BEGIN TASK INPUTS

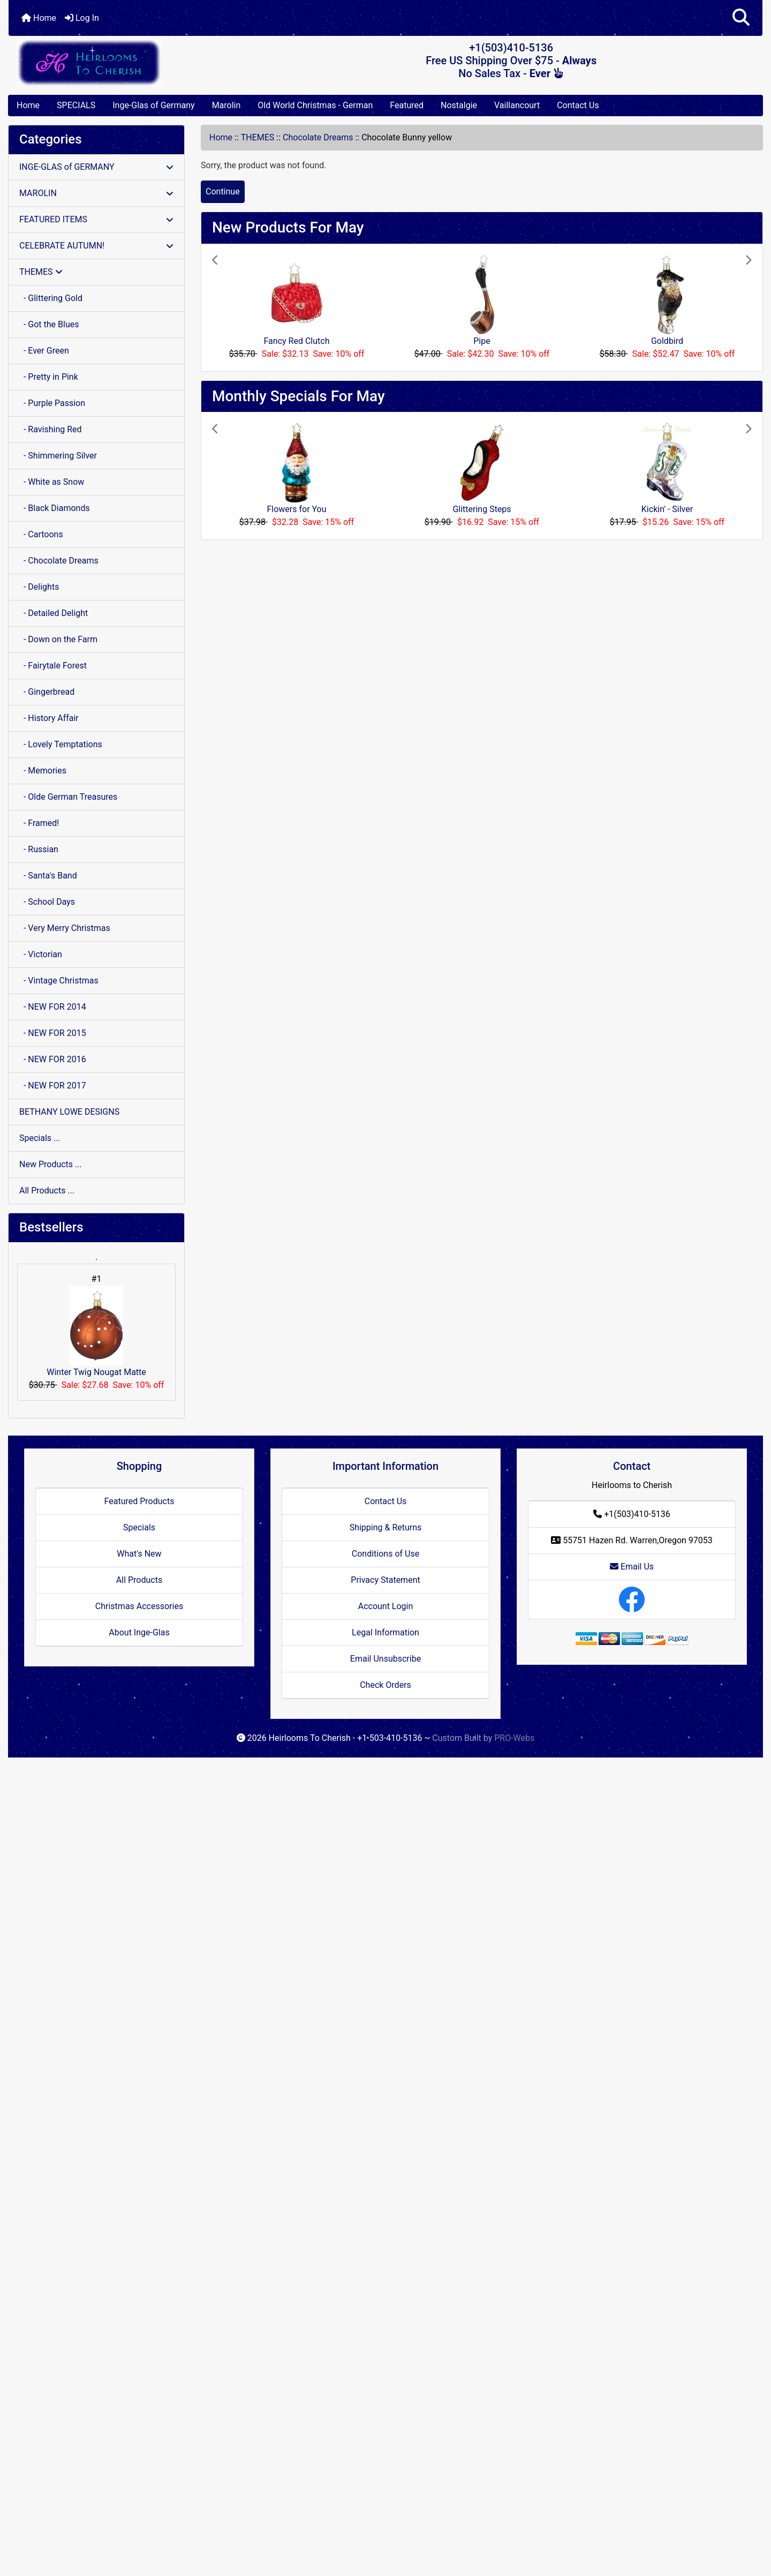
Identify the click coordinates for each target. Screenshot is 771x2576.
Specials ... (40, 1138)
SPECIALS (76, 105)
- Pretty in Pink (48, 377)
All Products (139, 1580)
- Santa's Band (48, 875)
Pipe (481, 341)
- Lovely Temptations (60, 744)
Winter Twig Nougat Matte (96, 1331)
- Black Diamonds (54, 508)
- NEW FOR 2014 (52, 1007)
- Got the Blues (49, 324)
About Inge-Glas (139, 1632)
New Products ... (50, 1164)
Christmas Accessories (139, 1606)
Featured (407, 105)
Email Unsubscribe (385, 1659)
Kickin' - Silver (667, 509)
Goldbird (667, 341)
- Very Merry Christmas (64, 928)
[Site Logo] (134, 62)
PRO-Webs (514, 1738)
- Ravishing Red (50, 429)
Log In (82, 18)
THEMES (258, 137)
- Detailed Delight (53, 613)
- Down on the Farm (58, 639)
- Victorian (40, 954)
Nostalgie (459, 105)
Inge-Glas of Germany (153, 105)
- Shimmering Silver (58, 455)
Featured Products (139, 1501)
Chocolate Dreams (318, 137)
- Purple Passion (52, 403)
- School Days (47, 902)
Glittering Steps (481, 509)
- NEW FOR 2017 (52, 1085)
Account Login (385, 1606)
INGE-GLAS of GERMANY (96, 167)
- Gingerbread (46, 692)
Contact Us (578, 105)
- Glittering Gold (50, 298)
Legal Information (385, 1632)
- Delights (39, 587)
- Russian (38, 849)
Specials (139, 1527)
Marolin (226, 105)
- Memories (42, 770)
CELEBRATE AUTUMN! (96, 246)
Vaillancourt (517, 105)
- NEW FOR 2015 (52, 1033)
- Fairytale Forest (53, 665)
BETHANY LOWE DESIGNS (69, 1112)
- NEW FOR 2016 (52, 1059)
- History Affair (49, 718)
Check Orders (385, 1685)
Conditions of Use (385, 1554)
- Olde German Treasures (68, 797)
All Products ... (46, 1190)
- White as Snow (51, 482)
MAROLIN (96, 193)
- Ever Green (44, 351)
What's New (139, 1554)
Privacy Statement (385, 1580)
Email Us (632, 1566)
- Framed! (39, 823)
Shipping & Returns (386, 1527)
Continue (223, 191)
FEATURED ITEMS (96, 219)
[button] (741, 18)
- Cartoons (41, 534)
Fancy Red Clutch (297, 341)
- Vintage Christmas (59, 980)
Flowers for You (296, 509)
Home (38, 18)
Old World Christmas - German (315, 105)
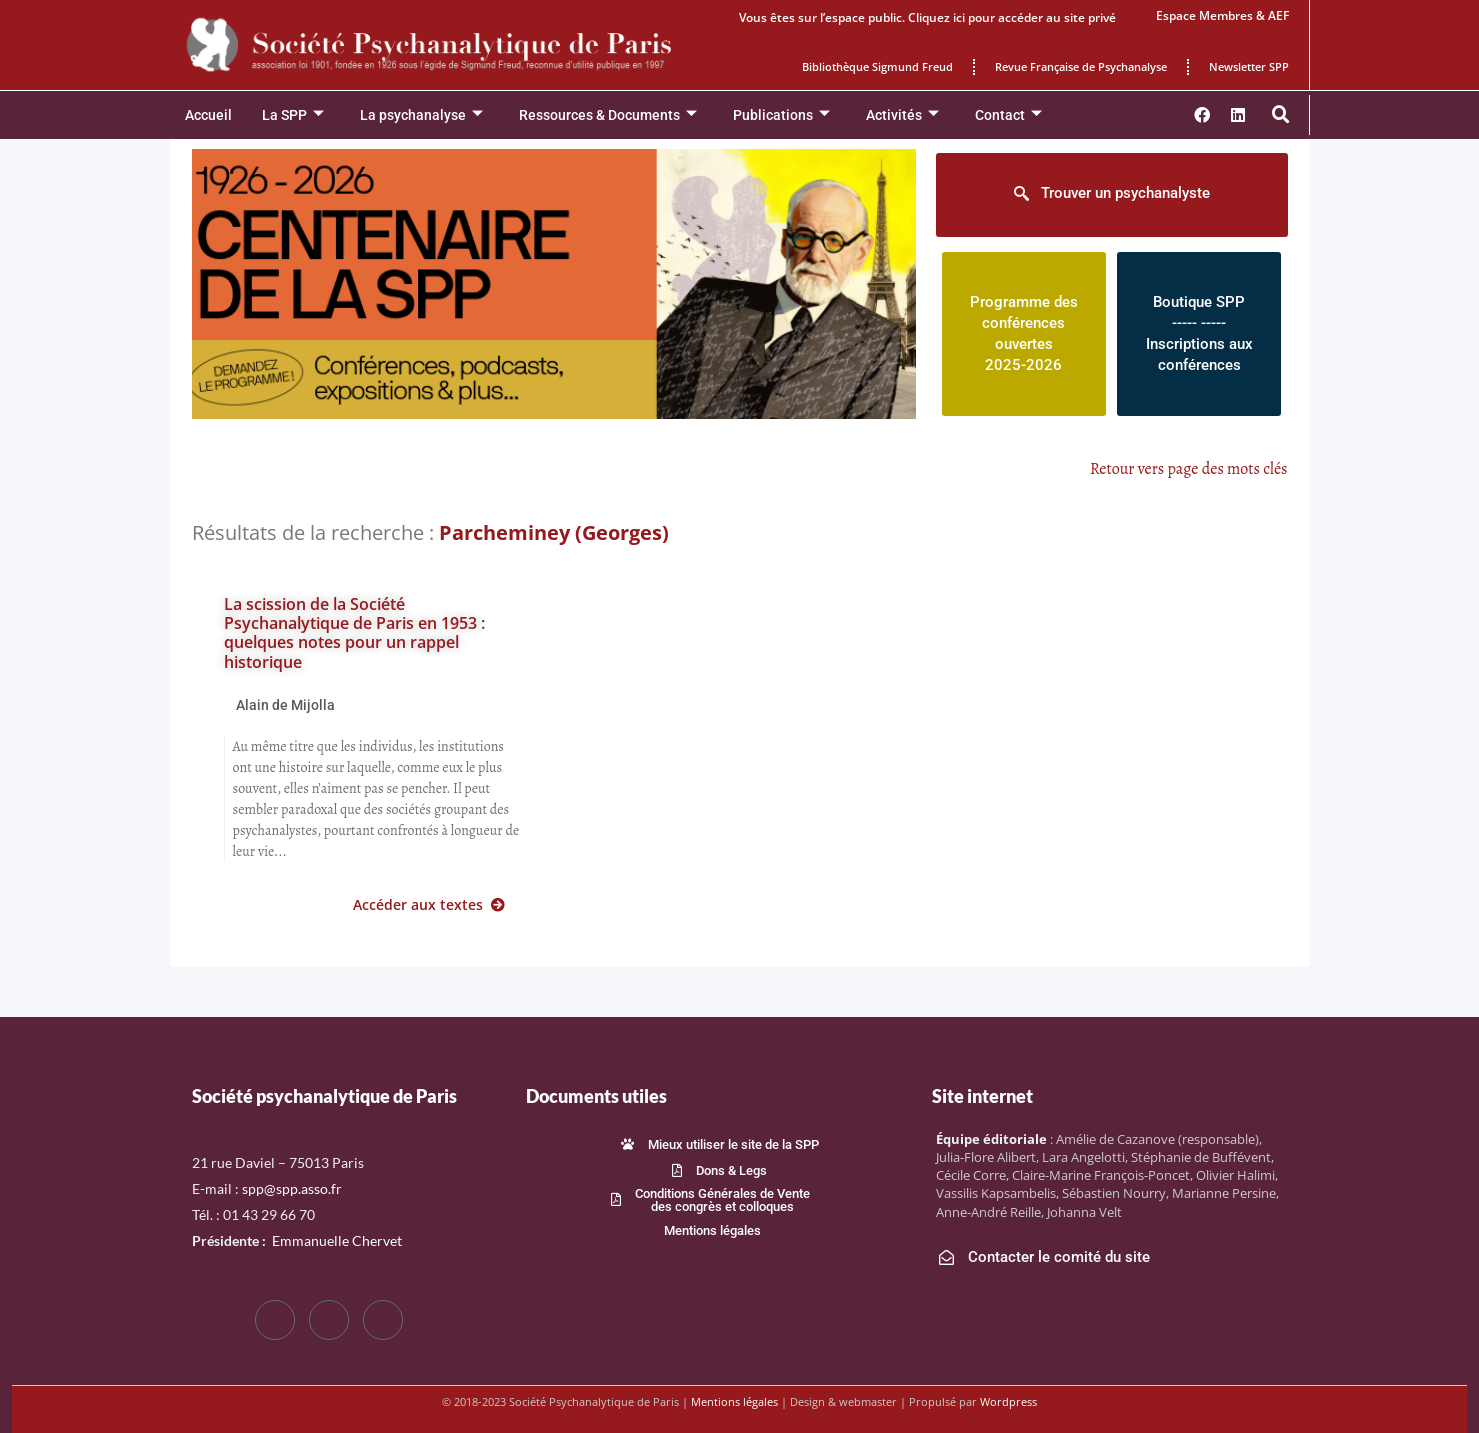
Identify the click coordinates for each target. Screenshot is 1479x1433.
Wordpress (1008, 1401)
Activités (902, 115)
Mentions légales (734, 1401)
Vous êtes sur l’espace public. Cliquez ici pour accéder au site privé (927, 17)
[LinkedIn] (383, 1320)
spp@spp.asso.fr (292, 1188)
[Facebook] (275, 1320)
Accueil (208, 115)
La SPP (293, 115)
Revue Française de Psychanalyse (1081, 66)
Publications (781, 115)
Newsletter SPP (1249, 66)
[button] (1281, 115)
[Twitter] (329, 1320)
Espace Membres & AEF (1222, 15)
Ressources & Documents (608, 115)
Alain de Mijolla (285, 705)
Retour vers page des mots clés (1189, 469)
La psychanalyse (421, 115)
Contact (1008, 115)
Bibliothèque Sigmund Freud (877, 66)
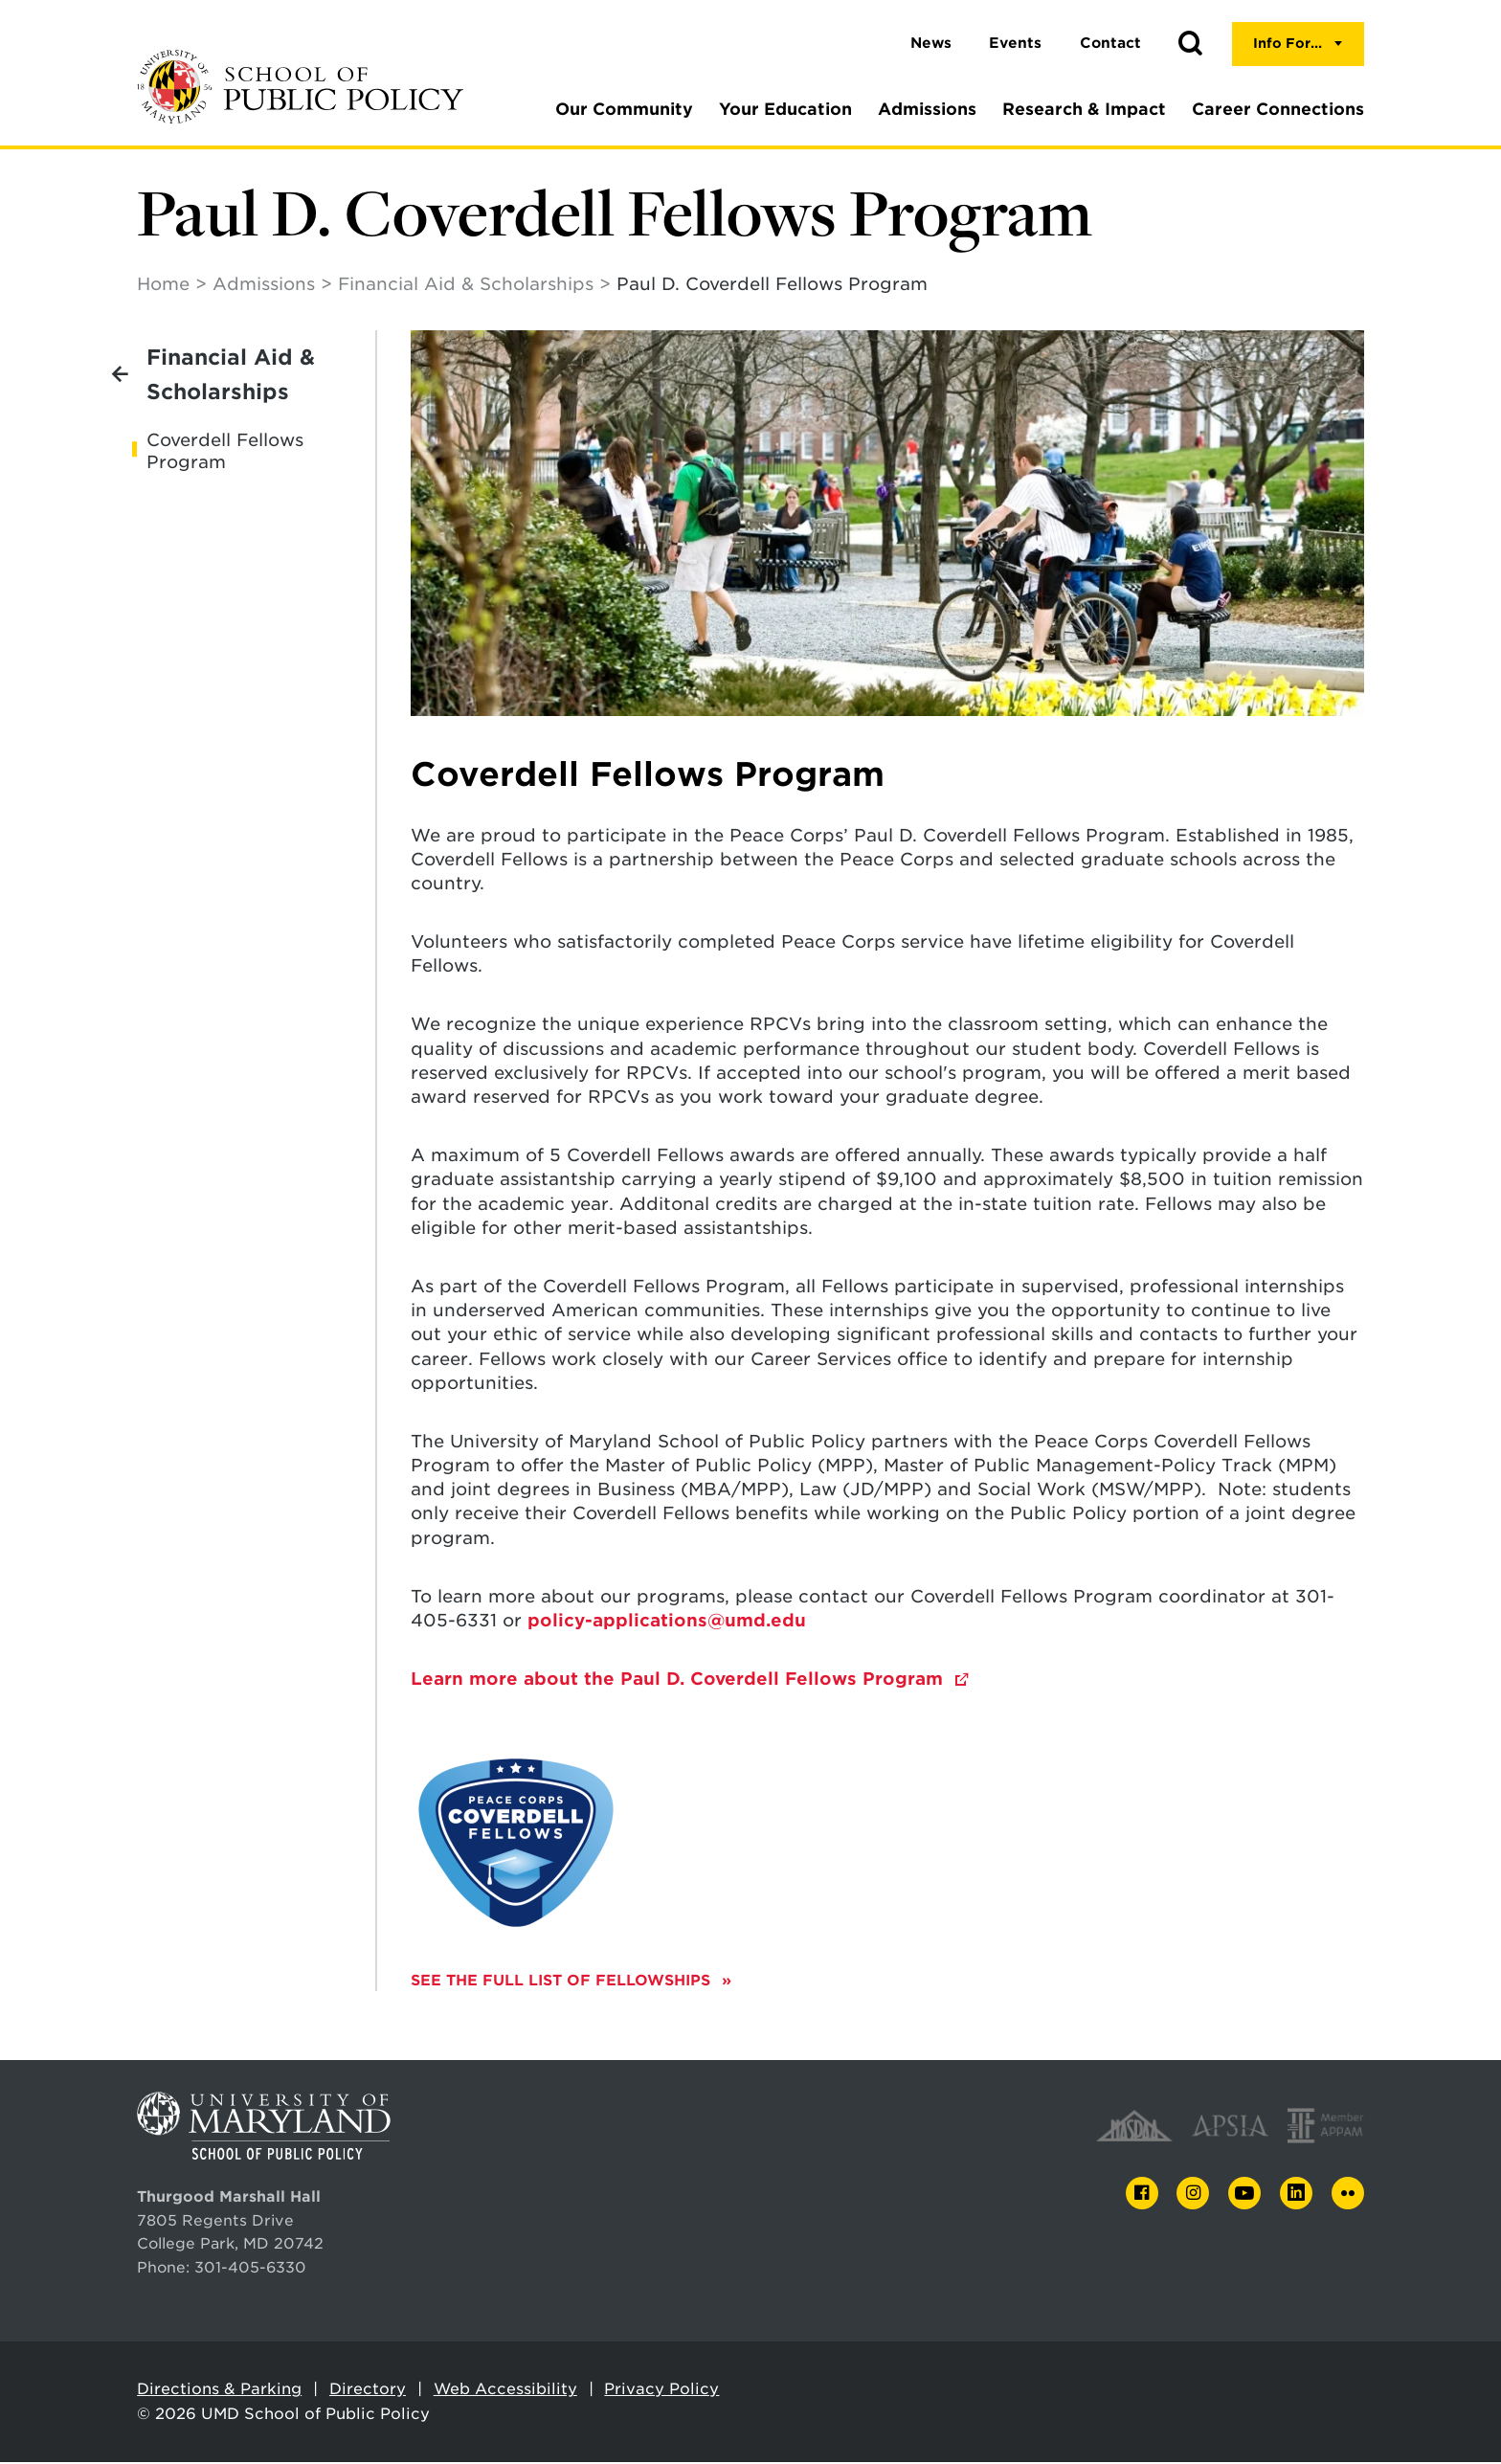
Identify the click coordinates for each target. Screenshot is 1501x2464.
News (931, 43)
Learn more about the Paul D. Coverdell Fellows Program (680, 1680)
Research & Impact (1084, 109)
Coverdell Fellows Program (224, 453)
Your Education (785, 109)
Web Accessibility (505, 2391)
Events (1015, 43)
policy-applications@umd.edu (666, 1622)
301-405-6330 (250, 2269)
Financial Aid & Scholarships (466, 286)
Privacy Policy (661, 2391)
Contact (1110, 43)
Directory (367, 2391)
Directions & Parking (219, 2391)
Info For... (1287, 43)
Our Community (624, 109)
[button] (1190, 44)
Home (163, 286)
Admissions (927, 109)
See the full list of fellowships (563, 1982)
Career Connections (1278, 109)
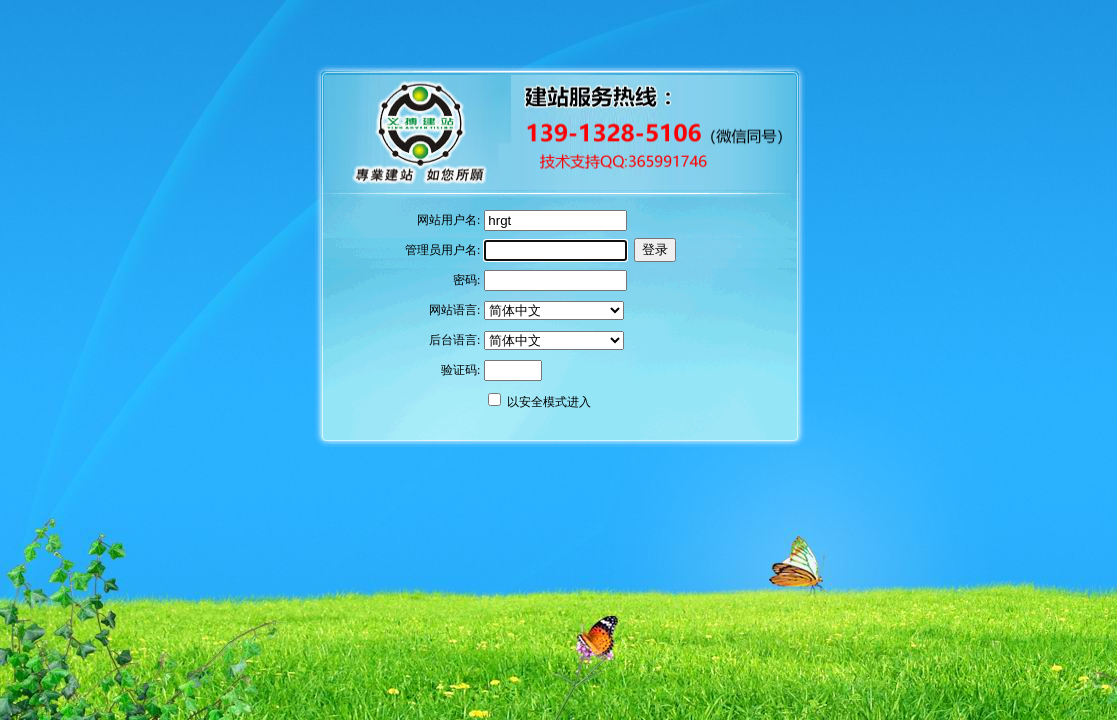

END TASK INPUTS

• **TASK TO CARRY OUT**
Retype the lines shown above, beginning with the line containing "Log In (82, 18)" and continuing through the line containing "Marolin (226, 105)", both ends included, with nothing changed.

• **THE RESULT**
Log In (82, 18)
THEMES (258, 137)
- Detailed Delight (53, 613)
- Down on the Farm (58, 639)
- Victorian (40, 954)
Nostalgie (459, 105)
Inge-Glas of Germany (153, 105)
- Shimmering Silver (58, 455)
Featured Products (139, 1501)
Chocolate Dreams (318, 137)
- Purple Passion (52, 403)
- School Days (47, 902)
Glittering Steps (481, 509)
- NEW FOR 2017 (52, 1085)
Account Login (385, 1606)
INGE-GLAS of GERMANY (96, 167)
- Gingerbread (46, 692)
Contact Us (578, 105)
- Glittering Gold (50, 298)
Legal Information (385, 1632)
- Delights (39, 587)
- Russian (38, 849)
Specials (139, 1527)
Marolin (226, 105)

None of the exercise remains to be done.